TASK OBJECTIVE
Search the records for the word "Open" and copy each line in which it appears.
§
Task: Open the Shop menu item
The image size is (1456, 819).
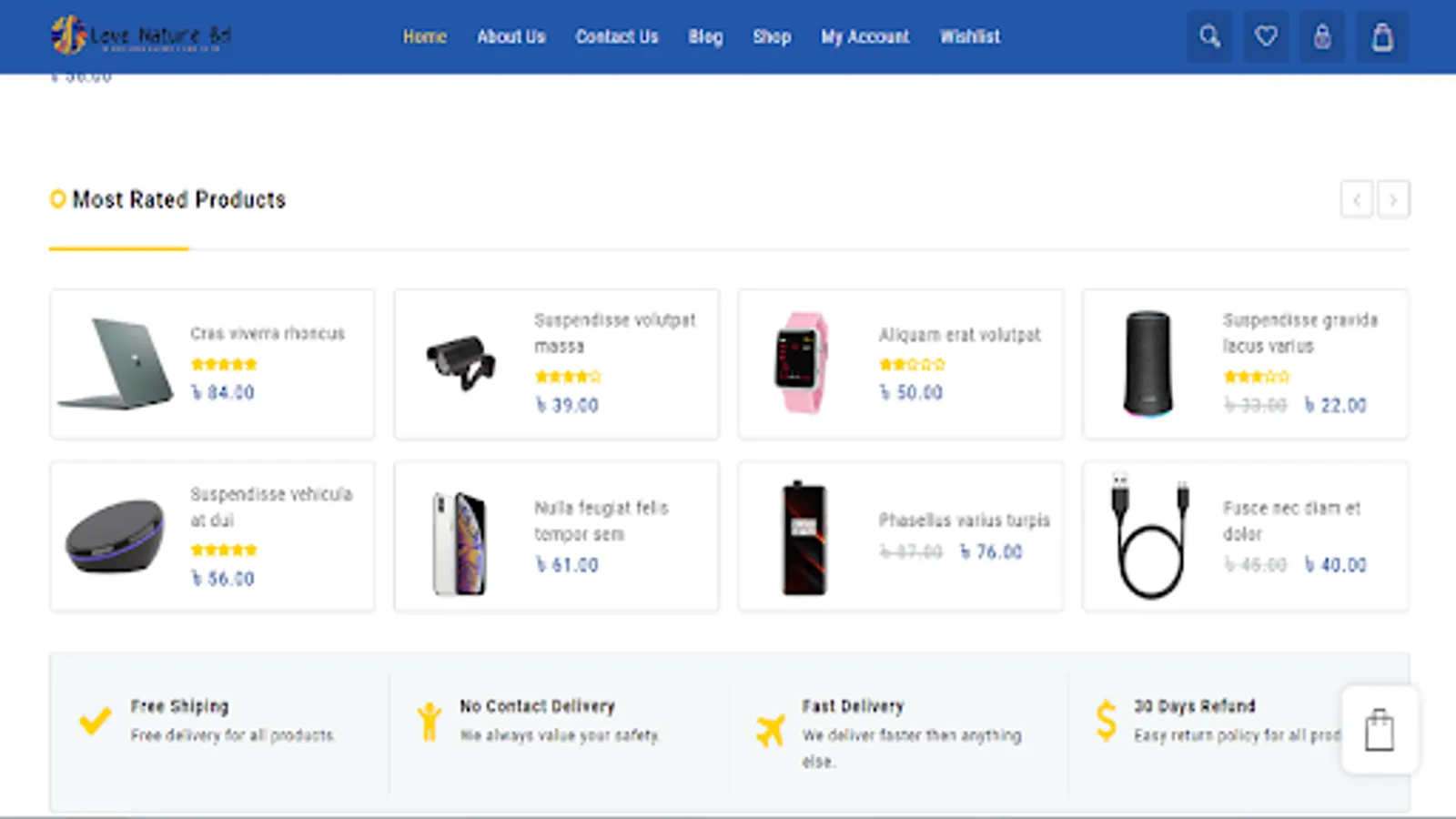Action: 771,36
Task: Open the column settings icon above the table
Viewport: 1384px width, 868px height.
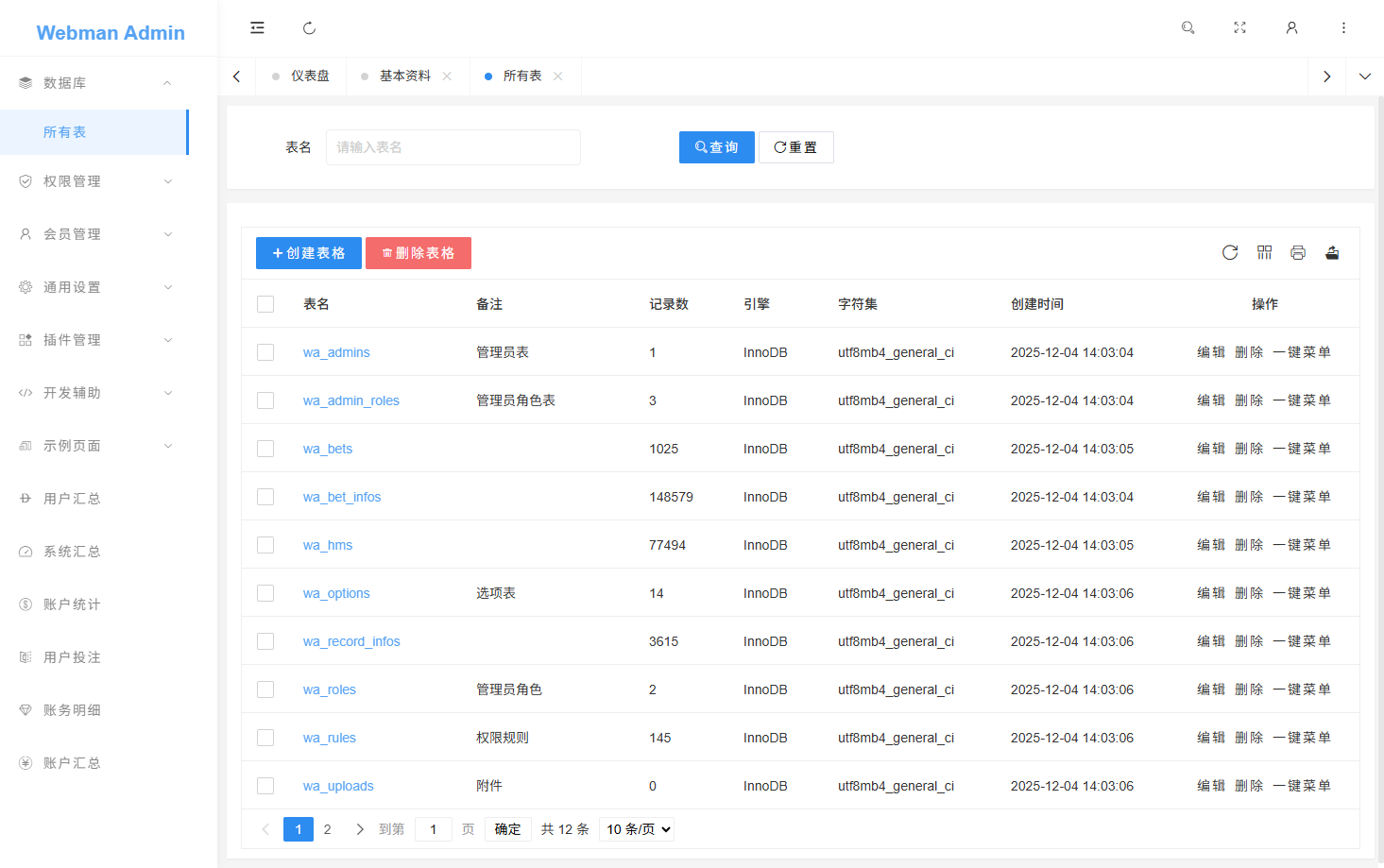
§
ANSWER
Task: Open the Shop menu item
Task: Open the column settings icon above the table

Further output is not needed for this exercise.